======== Recorded data ========

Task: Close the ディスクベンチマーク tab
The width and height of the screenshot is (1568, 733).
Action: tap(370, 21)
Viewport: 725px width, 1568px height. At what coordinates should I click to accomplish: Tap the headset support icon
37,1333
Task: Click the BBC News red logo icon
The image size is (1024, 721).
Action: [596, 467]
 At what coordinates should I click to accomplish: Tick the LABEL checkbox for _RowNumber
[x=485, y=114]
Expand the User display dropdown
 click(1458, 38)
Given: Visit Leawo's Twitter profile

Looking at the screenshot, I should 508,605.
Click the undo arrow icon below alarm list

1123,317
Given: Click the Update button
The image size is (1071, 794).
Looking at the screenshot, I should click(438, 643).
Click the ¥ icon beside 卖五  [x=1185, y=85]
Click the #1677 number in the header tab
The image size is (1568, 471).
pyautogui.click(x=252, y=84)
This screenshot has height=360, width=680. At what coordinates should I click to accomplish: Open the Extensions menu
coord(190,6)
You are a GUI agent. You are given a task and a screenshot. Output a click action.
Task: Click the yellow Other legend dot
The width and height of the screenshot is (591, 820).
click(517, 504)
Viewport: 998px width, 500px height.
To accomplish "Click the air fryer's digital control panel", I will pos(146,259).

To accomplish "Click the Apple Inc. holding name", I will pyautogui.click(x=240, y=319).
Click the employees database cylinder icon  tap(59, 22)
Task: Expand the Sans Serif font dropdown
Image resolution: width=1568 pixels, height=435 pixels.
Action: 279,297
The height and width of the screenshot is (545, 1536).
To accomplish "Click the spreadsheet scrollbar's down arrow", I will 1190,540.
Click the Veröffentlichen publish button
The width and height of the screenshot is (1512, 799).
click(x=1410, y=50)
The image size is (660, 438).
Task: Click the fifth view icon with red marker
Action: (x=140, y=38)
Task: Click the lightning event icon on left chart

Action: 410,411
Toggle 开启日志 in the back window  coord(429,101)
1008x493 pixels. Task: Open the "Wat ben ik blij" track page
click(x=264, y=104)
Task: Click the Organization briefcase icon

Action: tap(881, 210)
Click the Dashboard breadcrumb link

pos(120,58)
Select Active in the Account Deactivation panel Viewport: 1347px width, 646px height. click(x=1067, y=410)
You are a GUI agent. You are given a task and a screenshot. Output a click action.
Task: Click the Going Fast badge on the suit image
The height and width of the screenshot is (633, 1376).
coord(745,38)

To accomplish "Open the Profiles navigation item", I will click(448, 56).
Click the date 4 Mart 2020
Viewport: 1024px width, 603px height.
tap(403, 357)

========

In full and verbatim, transcribe the data.

Task: Close the ディスクベンチマーク tab
The width and height of the screenshot is (1568, 733).
Action: tap(370, 21)
Viewport: 725px width, 1568px height. At what coordinates should I click to accomplish: Tap the headset support icon
37,1333
Task: Click the BBC News red logo icon
The image size is (1024, 721).
Action: [596, 467]
 At what coordinates should I click to accomplish: Tick the LABEL checkbox for _RowNumber
[x=485, y=114]
Expand the User display dropdown
 click(1458, 38)
Given: Visit Leawo's Twitter profile

Looking at the screenshot, I should 508,605.
Click the undo arrow icon below alarm list

1123,317
Given: Click the Update button
The image size is (1071, 794).
Looking at the screenshot, I should click(438, 643).
Click the ¥ icon beside 卖五  [x=1185, y=85]
Click the #1677 number in the header tab
The image size is (1568, 471).
pyautogui.click(x=252, y=84)
This screenshot has height=360, width=680. At what coordinates should I click to accomplish: Open the Extensions menu
coord(190,6)
You are a GUI agent. You are given a task and a screenshot. Output a click action.
Task: Click the yellow Other legend dot
The width and height of the screenshot is (591, 820).
click(517, 504)
Viewport: 998px width, 500px height.
To accomplish "Click the air fryer's digital control panel", I will pos(146,259).

To accomplish "Click the Apple Inc. holding name", I will pyautogui.click(x=240, y=319).
Click the employees database cylinder icon  tap(59, 22)
Task: Expand the Sans Serif font dropdown
Image resolution: width=1568 pixels, height=435 pixels.
Action: 279,297
The height and width of the screenshot is (545, 1536).
To accomplish "Click the spreadsheet scrollbar's down arrow", I will 1190,540.
Click the Veröffentlichen publish button
The width and height of the screenshot is (1512, 799).
click(x=1410, y=50)
The image size is (660, 438).
Task: Click the fifth view icon with red marker
Action: (x=140, y=38)
Task: Click the lightning event icon on left chart

Action: 410,411
Toggle 开启日志 in the back window  coord(429,101)
1008x493 pixels. Task: Open the "Wat ben ik blij" track page
click(x=264, y=104)
Task: Click the Organization briefcase icon

Action: tap(881, 210)
Click the Dashboard breadcrumb link

pos(120,58)
Select Active in the Account Deactivation panel Viewport: 1347px width, 646px height. click(x=1067, y=410)
You are a GUI agent. You are given a task and a screenshot. Output a click action.
Task: Click the Going Fast badge on the suit image
The height and width of the screenshot is (633, 1376).
coord(745,38)

To accomplish "Open the Profiles navigation item", I will click(448, 56).
Click the date 4 Mart 2020
Viewport: 1024px width, 603px height.
tap(403, 357)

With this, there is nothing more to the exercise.